O Município de Azambuja lançou, no ano letivo 2022/2023, nos três Agrupamentos de Escolas do Concelho, um programa criativo e lúdico de educação socioemocional, denominado “Projeto Ginja”.

No contexto da pandemia, agravaram-se diversas problemáticas em crianças e jovens, nomeadamente, a dificuldade de gestão das emoções, identificada pelos Agrupamentos de Escolas. A Câmara Municipal de Azambuja, empenhada na promoção da saúde de todos os seus munícipes, tomou várias medidas que colmatassem as necessidades destas crianças e jovens, entre elas a implementação do “Projeto Ginja”.

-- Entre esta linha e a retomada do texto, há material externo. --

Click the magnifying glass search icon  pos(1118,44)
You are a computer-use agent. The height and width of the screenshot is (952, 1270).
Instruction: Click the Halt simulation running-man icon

O programa foi dirigido a crianças dos 3 aos 12 anos de idade, prioritariamente em turmas do pré-escolar e dos 1º e 2º anos de escolaridade, sinalizadas pelas respetivas direções dos agrupamentos. Neste ano letivo 2022/2023, foram realizadas 18 sessões, no total, com recurso a um conjunto de vídeos, canções, diversos materiais e actividades. Na sequência do balanço positivo deste ano lectivo, o Município de Azambuja vai dar continuidade ao projecto e pretende, ainda, alargá-lo às Instituições Particulares de Solidariedade Social, bem como, abranger mais turmas e outras faixas etárias. 

O projecto foi alvo de apreciação e validação por parte da Ordem dos Psicólogos Portugueses, que destacaram a importância da aprendizagem socioemocional, em particular, durante a primeira infância. A evidência científica sublinha que é na primeira infância que a aprendizagem socioemocional produz maior impacto a longo prazo já que é este o período em que as crianças desenvolvem um conjunto de competências cruciais para o seu desenvolvimento, nomeadamente, aprendendo a traduzir estados emocionais em linguagem, a reconhecer e a rotular tais estados em si próprias e nos outros, a discriminar emoções diferentes e a utilizar essa informação para compreenderem os seus comportamentos e guiar ações e pensamentos.

A implementação deste projecto reflete ainda, a importância da promoção das competências socioemocionais na construção de cidadãos autónomos, conscientes, mais resilientes, dotados de responsabilidade cívica e empatia, competências estas indispensáveis no bem-estar psicológico e consequente saúde mental.